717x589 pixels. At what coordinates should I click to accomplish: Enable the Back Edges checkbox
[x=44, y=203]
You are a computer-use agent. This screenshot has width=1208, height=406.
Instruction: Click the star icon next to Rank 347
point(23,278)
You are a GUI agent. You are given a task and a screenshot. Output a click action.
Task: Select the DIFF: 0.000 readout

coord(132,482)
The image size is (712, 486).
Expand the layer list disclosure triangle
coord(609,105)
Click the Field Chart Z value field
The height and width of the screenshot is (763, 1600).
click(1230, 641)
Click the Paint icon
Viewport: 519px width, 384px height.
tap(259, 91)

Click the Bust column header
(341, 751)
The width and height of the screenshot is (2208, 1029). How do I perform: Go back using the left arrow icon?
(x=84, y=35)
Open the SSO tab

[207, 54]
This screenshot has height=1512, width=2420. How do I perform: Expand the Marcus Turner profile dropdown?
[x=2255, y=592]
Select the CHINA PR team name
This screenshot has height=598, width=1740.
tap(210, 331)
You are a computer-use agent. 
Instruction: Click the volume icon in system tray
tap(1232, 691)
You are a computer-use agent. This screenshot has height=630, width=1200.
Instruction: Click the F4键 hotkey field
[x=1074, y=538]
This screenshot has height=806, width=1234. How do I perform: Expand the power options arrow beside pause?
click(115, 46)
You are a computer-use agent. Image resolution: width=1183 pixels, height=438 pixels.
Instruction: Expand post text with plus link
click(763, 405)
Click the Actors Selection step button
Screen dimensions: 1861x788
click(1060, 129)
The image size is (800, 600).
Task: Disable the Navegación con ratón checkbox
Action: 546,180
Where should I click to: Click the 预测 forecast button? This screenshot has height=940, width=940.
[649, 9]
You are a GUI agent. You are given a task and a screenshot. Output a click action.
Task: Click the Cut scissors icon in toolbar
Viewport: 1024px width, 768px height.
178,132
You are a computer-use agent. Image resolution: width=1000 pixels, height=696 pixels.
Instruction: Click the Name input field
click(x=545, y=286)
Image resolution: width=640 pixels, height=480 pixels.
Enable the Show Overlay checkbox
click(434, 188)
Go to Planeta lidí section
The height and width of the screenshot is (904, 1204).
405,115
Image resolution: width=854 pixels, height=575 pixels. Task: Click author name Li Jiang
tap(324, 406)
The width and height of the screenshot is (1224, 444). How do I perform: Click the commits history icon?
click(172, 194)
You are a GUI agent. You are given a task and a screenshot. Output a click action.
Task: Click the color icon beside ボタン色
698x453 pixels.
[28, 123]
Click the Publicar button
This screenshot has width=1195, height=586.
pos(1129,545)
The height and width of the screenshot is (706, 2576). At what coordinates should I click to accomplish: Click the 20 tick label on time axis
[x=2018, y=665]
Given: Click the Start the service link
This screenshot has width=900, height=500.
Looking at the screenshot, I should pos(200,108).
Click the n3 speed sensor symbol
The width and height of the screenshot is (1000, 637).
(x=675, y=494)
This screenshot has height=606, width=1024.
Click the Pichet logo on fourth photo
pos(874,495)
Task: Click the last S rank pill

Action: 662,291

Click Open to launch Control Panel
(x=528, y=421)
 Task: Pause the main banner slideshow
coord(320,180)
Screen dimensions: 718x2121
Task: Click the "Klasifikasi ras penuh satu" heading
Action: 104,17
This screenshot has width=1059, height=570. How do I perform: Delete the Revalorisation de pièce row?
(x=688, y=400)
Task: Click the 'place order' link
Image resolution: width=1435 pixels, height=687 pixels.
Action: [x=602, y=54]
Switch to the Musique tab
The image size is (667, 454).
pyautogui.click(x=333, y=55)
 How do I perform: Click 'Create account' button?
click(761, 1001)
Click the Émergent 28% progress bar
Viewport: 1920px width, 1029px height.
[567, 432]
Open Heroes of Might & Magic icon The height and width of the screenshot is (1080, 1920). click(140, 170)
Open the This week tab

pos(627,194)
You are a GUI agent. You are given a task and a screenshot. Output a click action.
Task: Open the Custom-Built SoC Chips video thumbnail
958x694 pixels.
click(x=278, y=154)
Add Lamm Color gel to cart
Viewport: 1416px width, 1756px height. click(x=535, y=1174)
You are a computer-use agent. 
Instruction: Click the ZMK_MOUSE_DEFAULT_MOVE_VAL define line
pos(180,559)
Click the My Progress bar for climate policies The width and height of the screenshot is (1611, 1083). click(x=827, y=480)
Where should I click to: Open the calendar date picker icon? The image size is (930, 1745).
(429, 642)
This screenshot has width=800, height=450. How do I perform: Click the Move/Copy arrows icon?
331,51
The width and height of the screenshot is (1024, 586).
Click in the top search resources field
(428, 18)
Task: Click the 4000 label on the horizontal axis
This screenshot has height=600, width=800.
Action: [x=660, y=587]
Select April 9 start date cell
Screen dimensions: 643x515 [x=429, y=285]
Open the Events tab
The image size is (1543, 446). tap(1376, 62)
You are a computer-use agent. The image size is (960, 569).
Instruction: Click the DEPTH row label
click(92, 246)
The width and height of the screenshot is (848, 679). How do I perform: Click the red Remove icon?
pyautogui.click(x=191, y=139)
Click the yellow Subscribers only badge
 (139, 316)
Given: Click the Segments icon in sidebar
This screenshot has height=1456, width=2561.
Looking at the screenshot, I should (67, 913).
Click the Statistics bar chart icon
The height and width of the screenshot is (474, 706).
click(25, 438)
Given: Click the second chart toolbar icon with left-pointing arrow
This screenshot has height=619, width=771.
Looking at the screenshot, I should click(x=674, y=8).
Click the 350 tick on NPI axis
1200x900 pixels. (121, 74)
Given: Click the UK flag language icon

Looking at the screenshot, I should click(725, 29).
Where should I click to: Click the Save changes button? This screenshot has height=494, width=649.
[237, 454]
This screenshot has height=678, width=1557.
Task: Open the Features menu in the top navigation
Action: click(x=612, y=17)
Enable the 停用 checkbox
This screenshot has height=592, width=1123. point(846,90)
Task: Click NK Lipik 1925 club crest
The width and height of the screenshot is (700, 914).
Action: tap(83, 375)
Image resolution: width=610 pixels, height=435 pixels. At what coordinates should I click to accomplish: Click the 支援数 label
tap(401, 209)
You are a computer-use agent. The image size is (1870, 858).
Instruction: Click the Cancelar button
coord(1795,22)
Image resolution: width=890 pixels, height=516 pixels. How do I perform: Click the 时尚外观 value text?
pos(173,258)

* _Exercise details_:
Your answer must be the full listing above, reproduced exactly.

* _Output for this exercise_:
717x589 pixels. At what coordinates should I click to accomplish: Enable the Back Edges checkbox
[x=44, y=203]
You are a computer-use agent. This screenshot has width=1208, height=406.
Instruction: Click the star icon next to Rank 347
point(23,278)
You are a GUI agent. You are given a task and a screenshot. Output a click action.
Task: Select the DIFF: 0.000 readout

coord(132,482)
The image size is (712, 486).
Expand the layer list disclosure triangle
coord(609,105)
Click the Field Chart Z value field
The height and width of the screenshot is (763, 1600).
click(1230, 641)
Click the Paint icon
Viewport: 519px width, 384px height.
tap(259, 91)

Click the Bust column header
(341, 751)
The width and height of the screenshot is (2208, 1029). How do I perform: Go back using the left arrow icon?
(x=84, y=35)
Open the SSO tab

[207, 54]
This screenshot has height=1512, width=2420. How do I perform: Expand the Marcus Turner profile dropdown?
[x=2255, y=592]
Select the CHINA PR team name
This screenshot has height=598, width=1740.
tap(210, 331)
You are a computer-use agent. 
Instruction: Click the volume icon in system tray
tap(1232, 691)
You are a computer-use agent. This screenshot has height=630, width=1200.
Instruction: Click the F4键 hotkey field
[x=1074, y=538]
This screenshot has height=806, width=1234. How do I perform: Expand the power options arrow beside pause?
click(115, 46)
You are a computer-use agent. Image resolution: width=1183 pixels, height=438 pixels.
Instruction: Expand post text with plus link
click(763, 405)
Click the Actors Selection step button
Screen dimensions: 1861x788
click(1060, 129)
The image size is (800, 600).
Task: Disable the Navegación con ratón checkbox
Action: 546,180
Where should I click to: Click the 预测 forecast button? This screenshot has height=940, width=940.
[649, 9]
You are a GUI agent. You are given a task and a screenshot. Output a click action.
Task: Click the Cut scissors icon in toolbar
Viewport: 1024px width, 768px height.
178,132
You are a computer-use agent. Image resolution: width=1000 pixels, height=696 pixels.
Instruction: Click the Name input field
click(x=545, y=286)
Image resolution: width=640 pixels, height=480 pixels.
Enable the Show Overlay checkbox
click(434, 188)
Go to Planeta lidí section
The height and width of the screenshot is (904, 1204).
405,115
Image resolution: width=854 pixels, height=575 pixels. Task: Click author name Li Jiang
tap(324, 406)
The width and height of the screenshot is (1224, 444). How do I perform: Click the commits history icon?
click(172, 194)
You are a GUI agent. You are given a task and a screenshot. Output a click action.
Task: Click the color icon beside ボタン色
698x453 pixels.
[28, 123]
Click the Publicar button
This screenshot has width=1195, height=586.
pos(1129,545)
The height and width of the screenshot is (706, 2576). At what coordinates should I click to accomplish: Click the 20 tick label on time axis
[x=2018, y=665]
Given: Click the Start the service link
This screenshot has width=900, height=500.
Looking at the screenshot, I should pos(200,108).
Click the n3 speed sensor symbol
The width and height of the screenshot is (1000, 637).
(x=675, y=494)
This screenshot has height=606, width=1024.
Click the Pichet logo on fourth photo
pos(874,495)
Task: Click the last S rank pill

Action: 662,291

Click Open to launch Control Panel
(x=528, y=421)
 Task: Pause the main banner slideshow
coord(320,180)
Screen dimensions: 718x2121
Task: Click the "Klasifikasi ras penuh satu" heading
Action: 104,17
This screenshot has width=1059, height=570. How do I perform: Delete the Revalorisation de pièce row?
(x=688, y=400)
Task: Click the 'place order' link
Image resolution: width=1435 pixels, height=687 pixels.
Action: [x=602, y=54]
Switch to the Musique tab
The image size is (667, 454).
pyautogui.click(x=333, y=55)
 How do I perform: Click 'Create account' button?
click(761, 1001)
Click the Émergent 28% progress bar
Viewport: 1920px width, 1029px height.
[567, 432]
Open Heroes of Might & Magic icon The height and width of the screenshot is (1080, 1920). click(140, 170)
Open the This week tab

pos(627,194)
You are a GUI agent. You are given a task and a screenshot. Output a click action.
Task: Open the Custom-Built SoC Chips video thumbnail
958x694 pixels.
click(x=278, y=154)
Add Lamm Color gel to cart
Viewport: 1416px width, 1756px height. click(x=535, y=1174)
You are a computer-use agent. 
Instruction: Click the ZMK_MOUSE_DEFAULT_MOVE_VAL define line
pos(180,559)
Click the My Progress bar for climate policies The width and height of the screenshot is (1611, 1083). click(x=827, y=480)
Where should I click to: Open the calendar date picker icon? The image size is (930, 1745).
(429, 642)
This screenshot has width=800, height=450. How do I perform: Click the Move/Copy arrows icon?
331,51
The width and height of the screenshot is (1024, 586).
Click in the top search resources field
(428, 18)
Task: Click the 4000 label on the horizontal axis
This screenshot has height=600, width=800.
Action: [x=660, y=587]
Select April 9 start date cell
Screen dimensions: 643x515 [x=429, y=285]
Open the Events tab
The image size is (1543, 446). tap(1376, 62)
You are a computer-use agent. The image size is (960, 569).
Instruction: Click the DEPTH row label
click(92, 246)
The width and height of the screenshot is (848, 679). How do I perform: Click the red Remove icon?
pyautogui.click(x=191, y=139)
Click the yellow Subscribers only badge
 (139, 316)
Given: Click the Segments icon in sidebar
This screenshot has height=1456, width=2561.
Looking at the screenshot, I should (67, 913).
Click the Statistics bar chart icon
The height and width of the screenshot is (474, 706).
click(25, 438)
Given: Click the second chart toolbar icon with left-pointing arrow
This screenshot has height=619, width=771.
Looking at the screenshot, I should click(x=674, y=8).
Click the 350 tick on NPI axis
1200x900 pixels. (121, 74)
Given: Click the UK flag language icon

Looking at the screenshot, I should click(725, 29).
Where should I click to: Click the Save changes button? This screenshot has height=494, width=649.
[237, 454]
This screenshot has height=678, width=1557.
Task: Open the Features menu in the top navigation
Action: click(x=612, y=17)
Enable the 停用 checkbox
This screenshot has height=592, width=1123. point(846,90)
Task: Click NK Lipik 1925 club crest
The width and height of the screenshot is (700, 914).
Action: tap(83, 375)
Image resolution: width=610 pixels, height=435 pixels. At what coordinates should I click to accomplish: Click the 支援数 label
tap(401, 209)
You are a computer-use agent. The image size is (1870, 858).
Instruction: Click the Cancelar button
coord(1795,22)
Image resolution: width=890 pixels, height=516 pixels. How do I perform: Click the 时尚外观 value text?
pos(173,258)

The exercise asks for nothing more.